0
0
PyTorchml~5 mins

Gradient accumulation in PyTorch

Choose your learning style9 modes available
Introduction
Gradient accumulation helps train models with large batch sizes by splitting them into smaller steps, saving memory and keeping training stable.
When your computer's memory is too small to handle a large batch at once.
When you want to simulate training with a big batch but only have resources for smaller batches.
When training large models that need stable updates but limited GPU memory.
When you want to improve training stability by averaging gradients over several mini-batches.
Syntax
PyTorch
optimizer.zero_grad()
for i, data in enumerate(dataloader):
    outputs = model(data.inputs)
    loss = loss_function(outputs, data.labels) / accumulation_steps
    loss.backward()
    if (i + 1) % accumulation_steps == 0:
        optimizer.step()
        optimizer.zero_grad()
Divide the loss by the number of accumulation steps to average gradients correctly.
Call optimizer.step() only after accumulating gradients over several mini-batches.
Examples
Accumulate gradients over 4 mini-batches before updating model weights.
PyTorch
accumulation_steps = 4
optimizer.zero_grad()
for i, (inputs, labels) in enumerate(dataloader):
    outputs = model(inputs)
    loss = criterion(outputs, labels) / accumulation_steps
    loss.backward()
    if (i + 1) % accumulation_steps == 0:
        optimizer.step()
        optimizer.zero_grad()
Here, gradients are accumulated over 2 batches to simulate a larger batch size.
PyTorch
accumulation_steps = 2
optimizer.zero_grad()
for i, batch in enumerate(dataloader):
    inputs, targets = batch
    outputs = model(inputs)
    loss = loss_fn(outputs, targets) / accumulation_steps
    loss.backward()
    if (i + 1) % accumulation_steps == 0:
        optimizer.step()
        optimizer.zero_grad()
Sample Model
This code trains a simple linear model on random data using gradient accumulation over 4 mini-batches before updating weights. It also handles the last few batches if the dataset size is not divisible by accumulation_steps.
PyTorch
import torch
import torch.nn as nn
import torch.optim as optim
from torch.utils.data import DataLoader, TensorDataset

# Simple dataset
inputs = torch.randn(20, 5)
labels = torch.randn(20, 1)
dataset = TensorDataset(inputs, labels)
dataloader = DataLoader(dataset, batch_size=2)

# Simple model
model = nn.Linear(5, 1)
criterion = nn.MSELoss()
optimizer = optim.SGD(model.parameters(), lr=0.1)

accumulation_steps = 4
optimizer.zero_grad()

for i, (x, y) in enumerate(dataloader):
    outputs = model(x)
    loss = criterion(outputs, y) / accumulation_steps
    loss.backward()
    if (i + 1) % accumulation_steps == 0:
        optimizer.step()
        optimizer.zero_grad()

# Handle the case where the last batch is not a multiple of accumulation_steps
if (i + 1) % accumulation_steps != 0:
    optimizer.step()
    optimizer.zero_grad()

# Check final loss on the dataset
with torch.no_grad():
    preds = model(inputs)
    final_loss = criterion(preds, labels).item()

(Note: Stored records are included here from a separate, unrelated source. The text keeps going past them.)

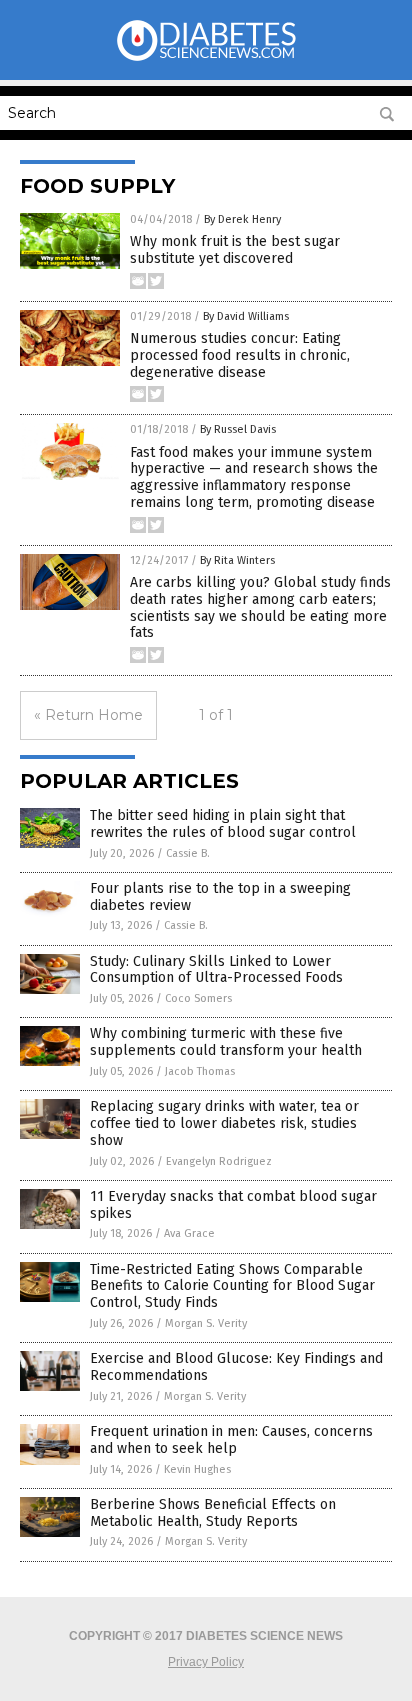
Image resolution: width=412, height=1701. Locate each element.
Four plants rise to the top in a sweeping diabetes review (220, 897)
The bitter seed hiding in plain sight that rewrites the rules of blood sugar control (223, 824)
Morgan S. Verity (206, 1323)
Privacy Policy (206, 1662)
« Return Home (88, 715)
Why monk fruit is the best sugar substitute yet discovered (235, 250)
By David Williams (246, 316)
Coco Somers (198, 998)
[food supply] (206, 59)
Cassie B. (188, 853)
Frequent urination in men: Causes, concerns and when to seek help (231, 1440)
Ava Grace (189, 1233)
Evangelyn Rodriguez (219, 1161)
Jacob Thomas (200, 1071)
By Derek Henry (242, 219)
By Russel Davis (238, 429)
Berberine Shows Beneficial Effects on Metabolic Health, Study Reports (213, 1513)
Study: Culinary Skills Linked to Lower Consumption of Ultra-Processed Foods (216, 970)
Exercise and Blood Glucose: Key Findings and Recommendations (236, 1367)
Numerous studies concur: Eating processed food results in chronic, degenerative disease (240, 355)
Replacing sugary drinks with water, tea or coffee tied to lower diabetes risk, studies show (224, 1123)
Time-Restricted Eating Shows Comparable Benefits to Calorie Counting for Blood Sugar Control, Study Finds (232, 1286)
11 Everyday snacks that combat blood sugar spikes (233, 1205)
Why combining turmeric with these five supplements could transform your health (226, 1042)
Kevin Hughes (197, 1469)
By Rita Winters (237, 560)
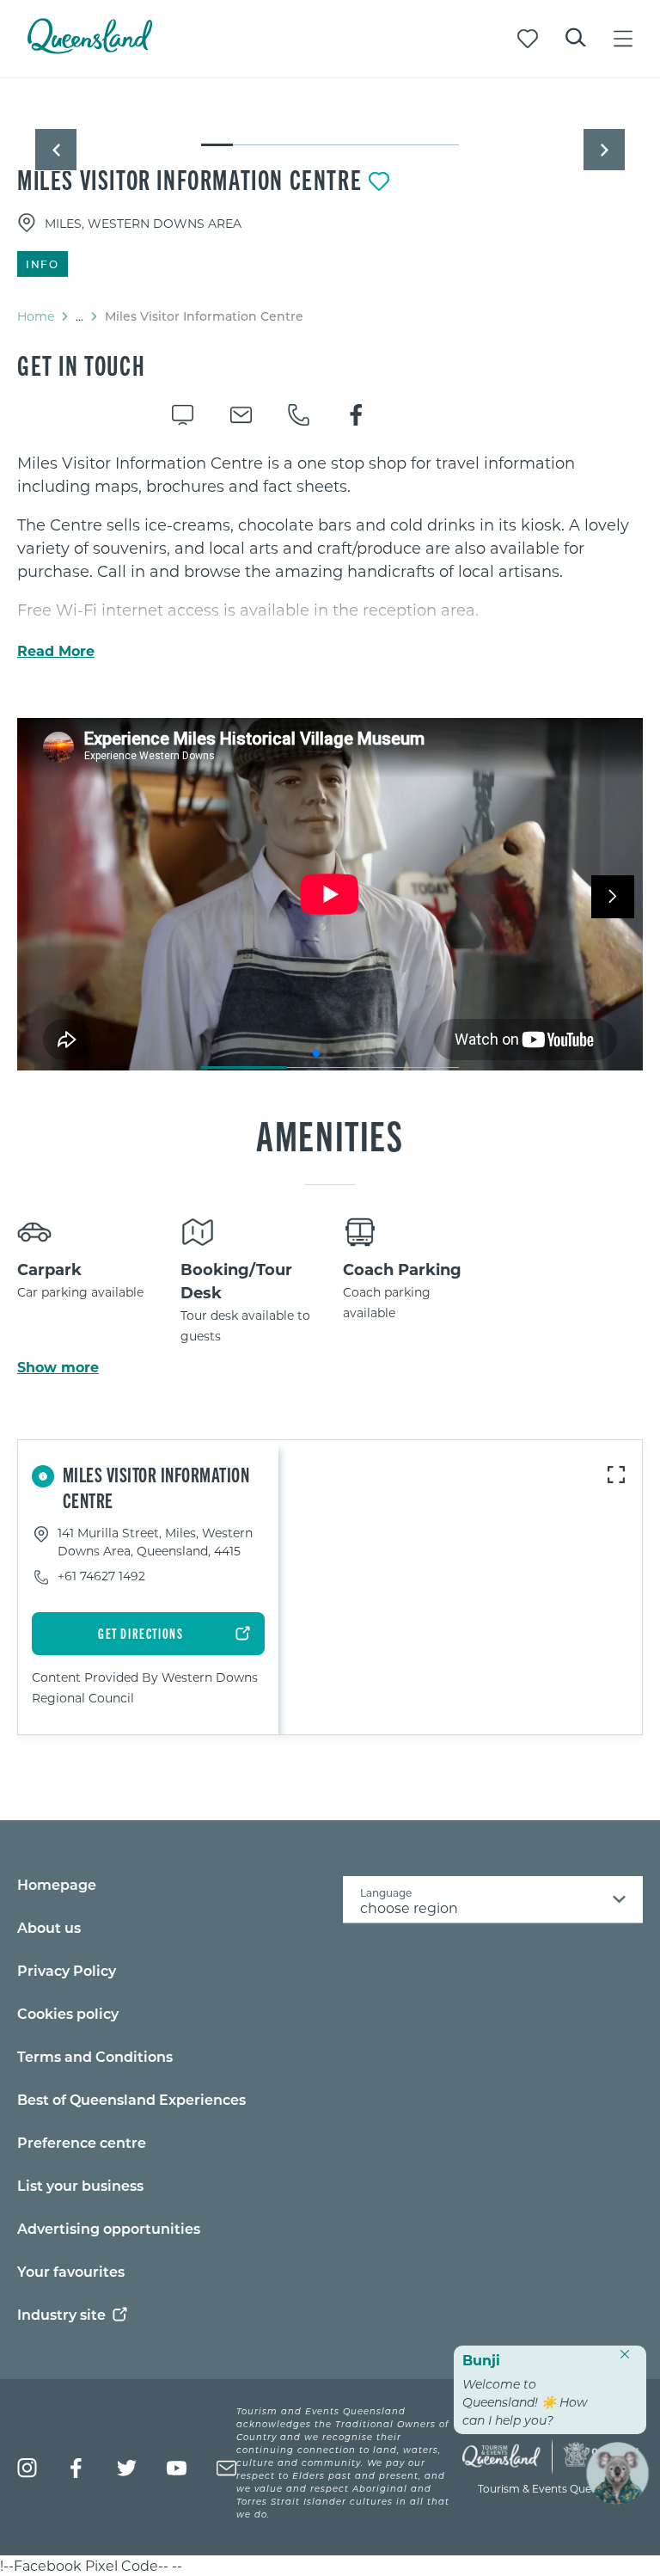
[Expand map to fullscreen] (616, 1474)
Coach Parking (402, 1269)
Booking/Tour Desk (236, 1281)
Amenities (329, 1134)
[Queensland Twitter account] (127, 2468)
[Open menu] (623, 38)
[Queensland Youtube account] (176, 2468)
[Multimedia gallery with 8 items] (330, 130)
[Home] (90, 49)
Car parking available (80, 1292)
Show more (58, 1367)
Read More (56, 651)
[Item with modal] (330, 113)
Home (35, 316)
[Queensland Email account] (226, 2468)
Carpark (49, 1269)
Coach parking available (387, 1302)
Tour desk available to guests (245, 1325)
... (79, 316)
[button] (55, 149)
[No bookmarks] (527, 38)
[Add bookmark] (379, 181)
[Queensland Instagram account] (27, 2468)
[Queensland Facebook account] (77, 2468)
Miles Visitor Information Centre (189, 179)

print(f"Final loss after gradient accumulation: {final_loss:.4f}")
OutputSuccess
Important Notes
Always divide the loss by accumulation_steps to keep gradient scale correct.
Remember to call optimizer.zero_grad() after each optimizer.step() to reset gradients.
If dataset size is not divisible by accumulation_steps, handle the last few batches carefully.
Summary
Gradient accumulation splits a large batch into smaller steps to save memory.
It averages gradients over multiple mini-batches before updating model weights.
Useful for training large models or when GPU memory is limited.